Урмё положил ладонь на плечо Нолана, с тревогой вгляделся в лицо друга, после долгого молчания умоляющим голосом произёс:
— Может, не стоит туда ходить? Тебе плохо. Я вижу. Не ври мне только, пожалуйста.
— Надо…
Заступ обнаружился за печкой под поленьями. Упрямый Урмё всучил напарнику фонарь и велел указать место. У стены под лестницей, где трава была зеленее и выше, клубились ощутимые Фениксу миазмы. Закрыв низ лица рукавом, очертив голубым искрящимся светлячковым светом чуть дрожащий овал, Нолан смиренно ждал, пока друг аккуратно раскапывал ужасное сокрытое. А вокруг беспечно стрекотали сверчки.
Много усилий и времени это не отняло. Земля, взбитая недавним ливнем, охотно поддавалась ржавому заступу. И вскоре мужчины достали из ямы средних размеров сундук. Нолан вспомнил, как одно время Фениксы усердно ковали металл и делали такие сундуки: лёгкие, тонкостенные, прочные. Покупали их в основном богачи, дабы уберечь вещи от непогоды в поездках. Но мода на такие вещицы очень быстро прошла. И сейчас предмет из тех времён, когда ещё не родился Рихард, сказал Нолану о том, что он на своём месте, что всё происходит как должно, каким бы страшным не выглядело происходящее.

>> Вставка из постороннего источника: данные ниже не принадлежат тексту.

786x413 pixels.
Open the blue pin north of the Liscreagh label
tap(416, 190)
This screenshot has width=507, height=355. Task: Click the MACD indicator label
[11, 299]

Детективы внесли сундук в дом и открыли. Внутри лежали тканевые свёртки — округлые, продолговатые, длинные. Сверху — две тетради. Одна из них та, о которой говорила Брунгильда. Другая была почти чиста, лишь первые листы покрывала изящная вязь непонятных слов.
— Посвети, — попросил Урмё, натянул перчатки из тонкой кожи и поднёс тетрадь к глазам.
Нолан, желающий держаться от сундука подальше, вынужденно приблизился.
— Мне понадобится пару дней на расшифровку. Хотя, может у тебя это выйдет быстрее, — сказал старший детектив, развернул тетрадь к напарнику, тот, пересилив себя, взглянул и присвистнул.
— Язык богов? Не думал, что кто-то на нём ещё пишет.
Среди знаков Нолан заметил изображения ладоней с растопыренными пальцами, что писали в именах Кэньчцкху и Эньчцках. Это могло значить, что события, записанные в тетради, имели прямое отношение к Детям богов или их потомкам. Хотя всё, что сейчас можно найти о них в книгах, походило на сказки, совершенно не имеющие отношения к реальности. Пытаться прочитать это сейчас — не самая хорошая идея, а вот рассмотреть содержимое сундука стоило, ведь именно из него неслось то дурное, от чего у Феникса темнело в глазах.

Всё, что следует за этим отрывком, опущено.